Material provided below:

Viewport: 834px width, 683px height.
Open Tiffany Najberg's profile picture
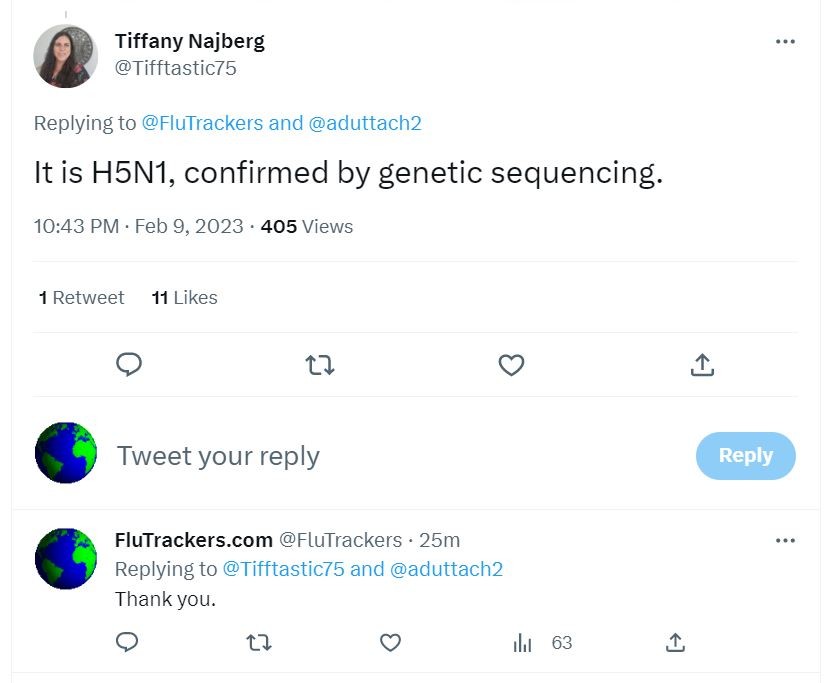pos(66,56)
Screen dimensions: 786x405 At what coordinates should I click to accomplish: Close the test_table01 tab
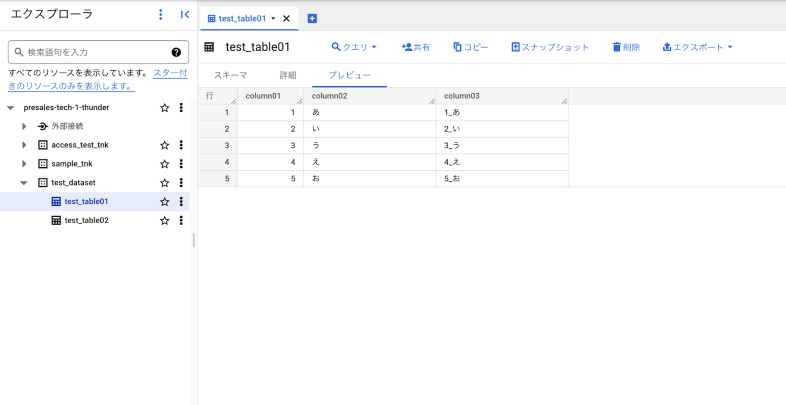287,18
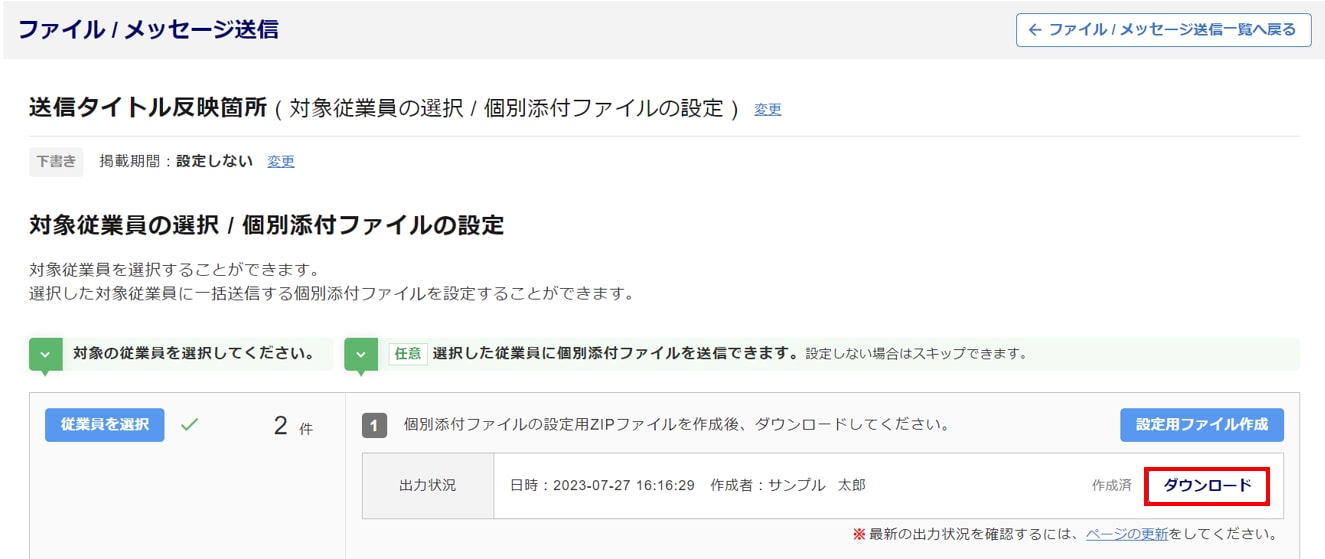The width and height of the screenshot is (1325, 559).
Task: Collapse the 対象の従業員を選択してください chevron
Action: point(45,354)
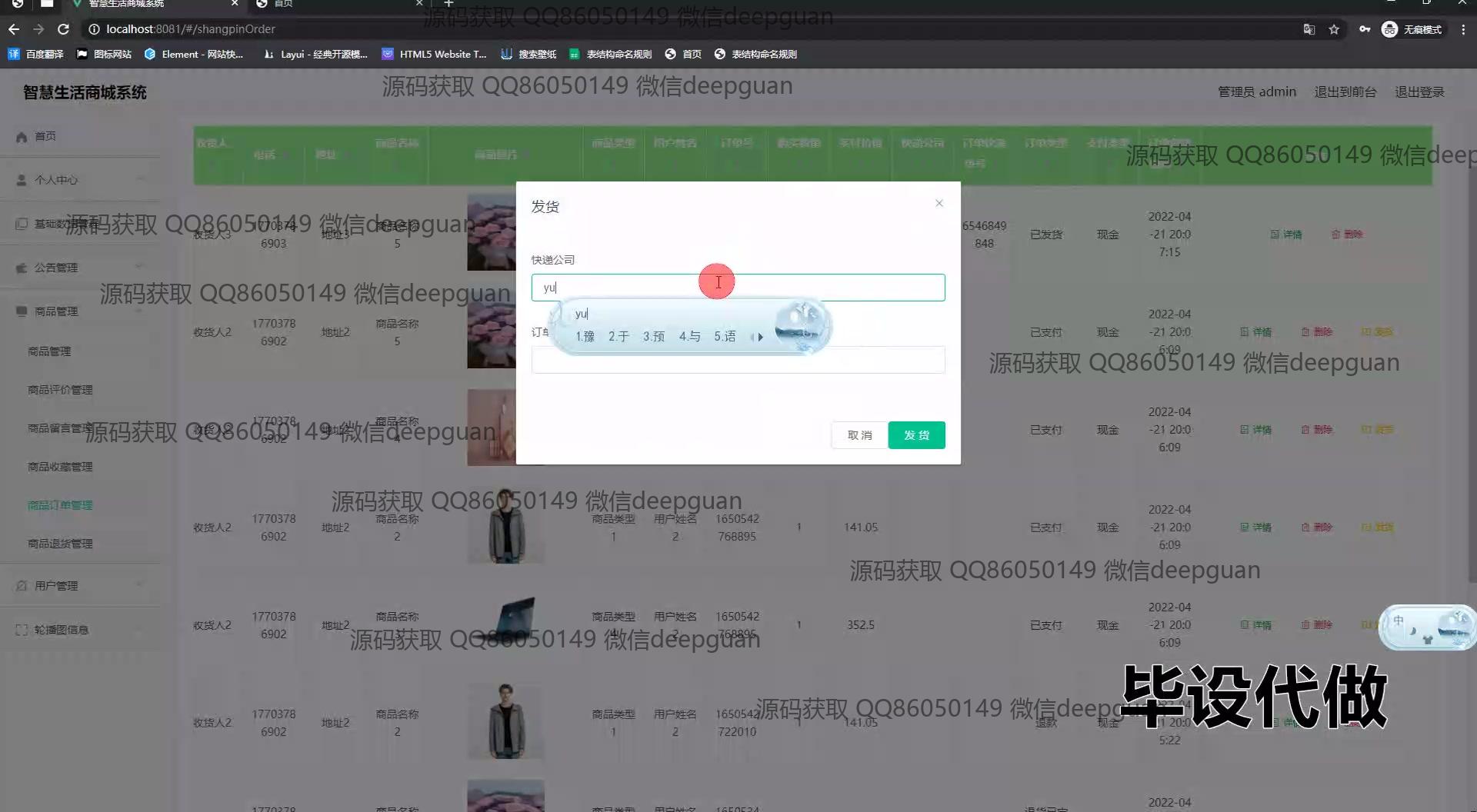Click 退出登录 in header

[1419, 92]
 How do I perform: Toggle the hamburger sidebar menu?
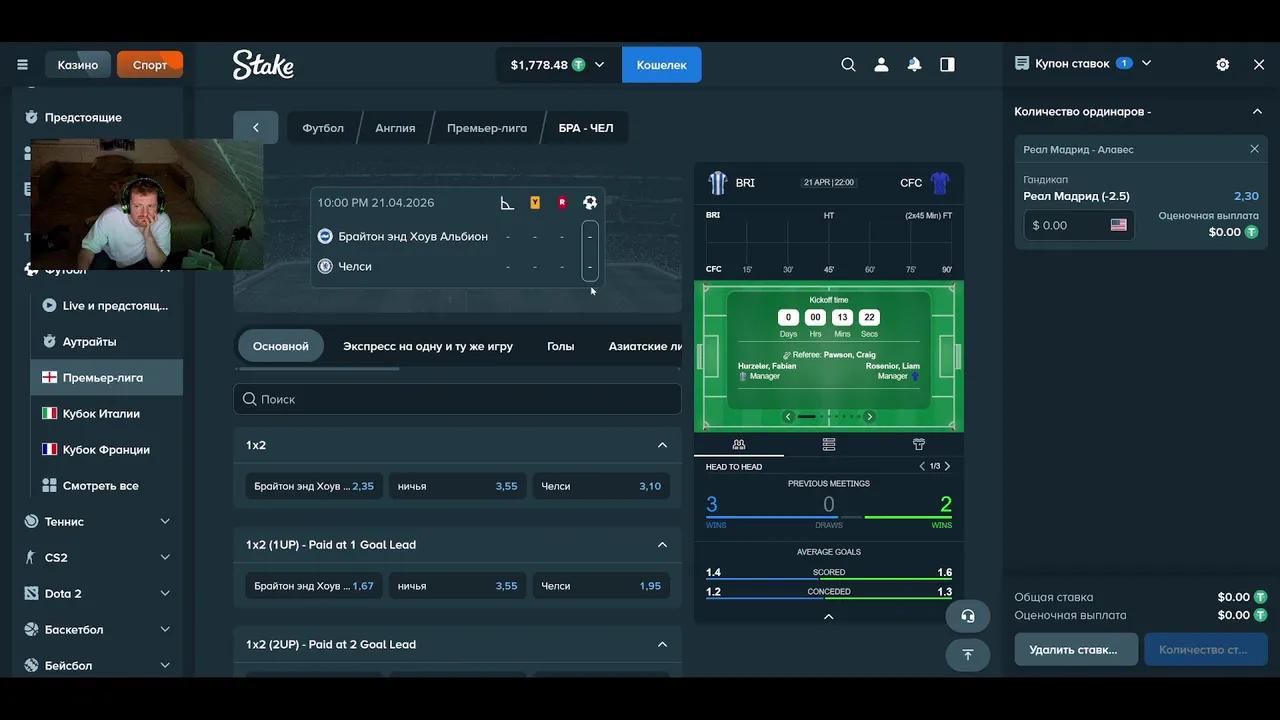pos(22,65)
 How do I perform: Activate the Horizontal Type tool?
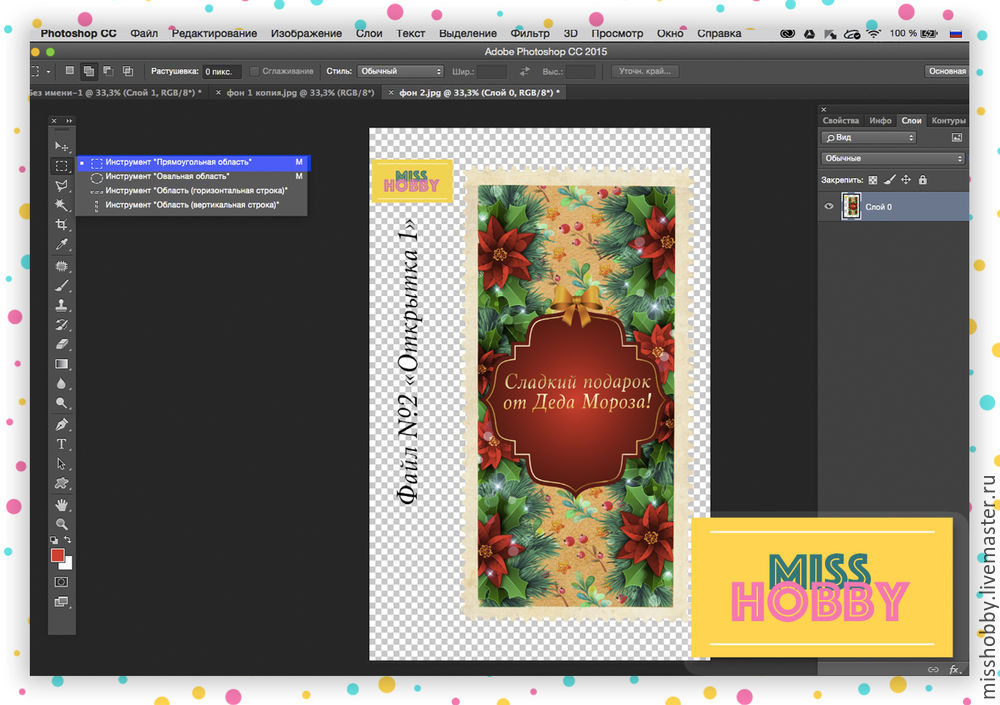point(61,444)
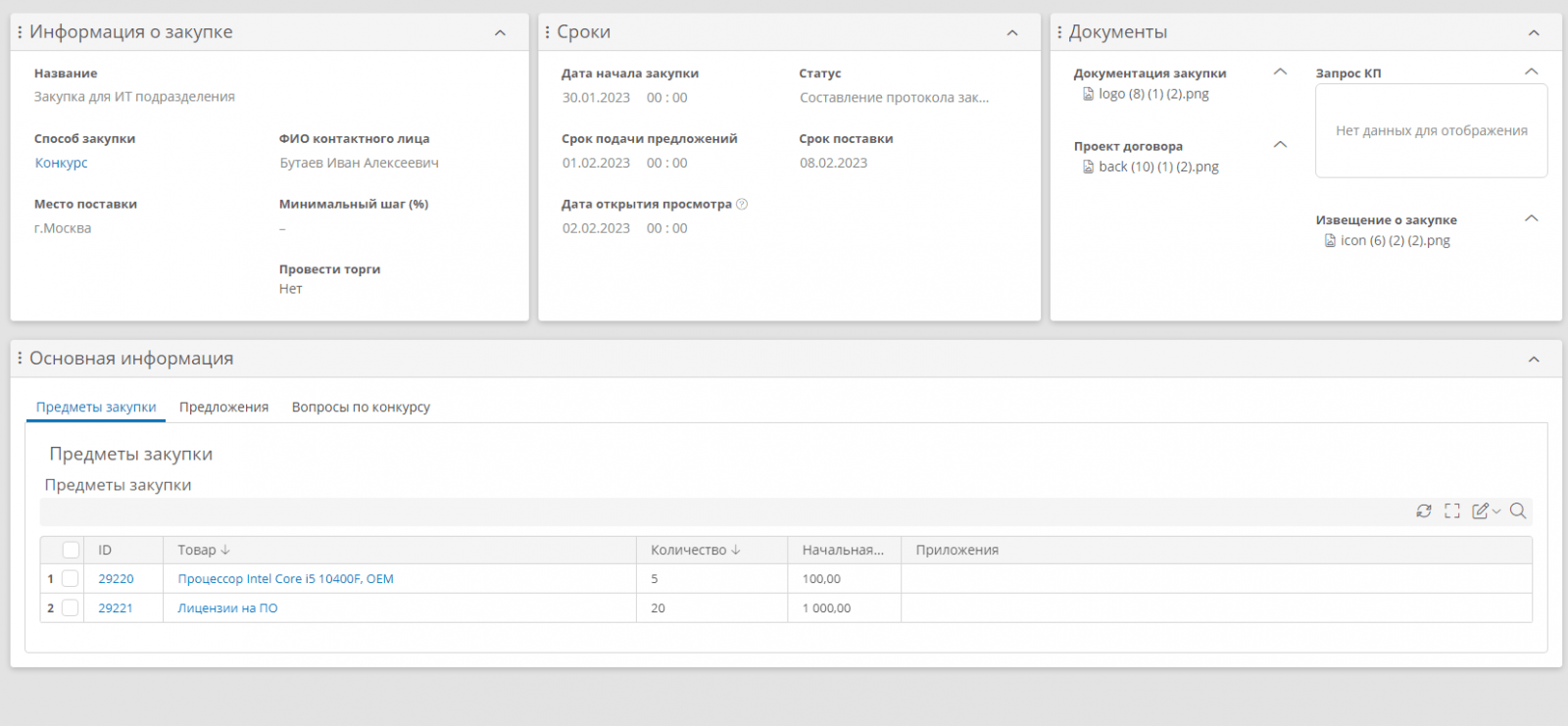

End of Material provided.

• [Exercise objective]
Wherever a picture appears in the records above, leave it out and transcribe everything else exactly.

• [Solution for this problem]
Viewport: 834px width, 683px height.
Open Tiffany Najberg's profile picture
pos(66,56)
Screen dimensions: 786x405 At what coordinates should I click to accomplish: Close the test_table01 tab
287,18
The width and height of the screenshot is (1325, 559).
Task: Collapse the 対象の従業員を選択してください chevron
Action: point(45,354)
Click 退出登录 in header

[1419, 92]
 How do I perform: Toggle the hamburger sidebar menu?
pos(22,65)
 How do I perform: Activate the Horizontal Type tool?
point(61,444)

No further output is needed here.